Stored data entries
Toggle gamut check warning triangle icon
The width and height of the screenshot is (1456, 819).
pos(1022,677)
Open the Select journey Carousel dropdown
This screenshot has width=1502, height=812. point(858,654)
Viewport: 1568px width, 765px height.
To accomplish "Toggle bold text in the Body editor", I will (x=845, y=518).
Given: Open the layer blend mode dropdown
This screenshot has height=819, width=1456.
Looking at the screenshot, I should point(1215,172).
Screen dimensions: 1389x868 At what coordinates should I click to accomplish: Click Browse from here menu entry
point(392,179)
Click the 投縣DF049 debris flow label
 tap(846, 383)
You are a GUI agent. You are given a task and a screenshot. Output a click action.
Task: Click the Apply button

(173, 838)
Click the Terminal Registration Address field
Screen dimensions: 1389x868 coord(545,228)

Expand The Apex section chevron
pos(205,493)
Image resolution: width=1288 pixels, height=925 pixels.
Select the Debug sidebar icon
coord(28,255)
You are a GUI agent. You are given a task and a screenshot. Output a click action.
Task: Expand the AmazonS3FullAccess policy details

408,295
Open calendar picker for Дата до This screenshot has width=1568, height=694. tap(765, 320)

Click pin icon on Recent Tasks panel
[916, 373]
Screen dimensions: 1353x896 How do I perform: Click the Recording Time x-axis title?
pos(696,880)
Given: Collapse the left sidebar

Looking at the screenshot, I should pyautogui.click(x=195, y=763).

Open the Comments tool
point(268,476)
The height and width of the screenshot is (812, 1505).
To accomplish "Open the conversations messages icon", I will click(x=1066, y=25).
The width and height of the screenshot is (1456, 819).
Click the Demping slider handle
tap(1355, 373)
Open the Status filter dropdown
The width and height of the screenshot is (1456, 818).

TO DO: In the answer, each line of the data must appear exactly as written.

SOLUTION TO THIS EXERCISE:
Toggle gamut check warning triangle icon
The width and height of the screenshot is (1456, 819).
pos(1022,677)
Open the Select journey Carousel dropdown
This screenshot has width=1502, height=812. point(858,654)
Viewport: 1568px width, 765px height.
To accomplish "Toggle bold text in the Body editor", I will (x=845, y=518).
Given: Open the layer blend mode dropdown
This screenshot has height=819, width=1456.
Looking at the screenshot, I should point(1215,172).
Screen dimensions: 1389x868 At what coordinates should I click to accomplish: Click Browse from here menu entry
point(392,179)
Click the 投縣DF049 debris flow label
 tap(846, 383)
You are a GUI agent. You are given a task and a screenshot. Output a click action.
Task: Click the Apply button

(173, 838)
Click the Terminal Registration Address field
Screen dimensions: 1389x868 coord(545,228)

Expand The Apex section chevron
pos(205,493)
Image resolution: width=1288 pixels, height=925 pixels.
Select the Debug sidebar icon
coord(28,255)
You are a GUI agent. You are given a task and a screenshot. Output a click action.
Task: Expand the AmazonS3FullAccess policy details

408,295
Open calendar picker for Дата до This screenshot has width=1568, height=694. tap(765, 320)

Click pin icon on Recent Tasks panel
[916, 373]
Screen dimensions: 1353x896 How do I perform: Click the Recording Time x-axis title?
pos(696,880)
Given: Collapse the left sidebar

Looking at the screenshot, I should pyautogui.click(x=195, y=763).

Open the Comments tool
point(268,476)
The height and width of the screenshot is (812, 1505).
To accomplish "Open the conversations messages icon", I will click(x=1066, y=25).
The width and height of the screenshot is (1456, 819).
Click the Demping slider handle
tap(1355, 373)
Open the Status filter dropdown
The width and height of the screenshot is (1456, 818).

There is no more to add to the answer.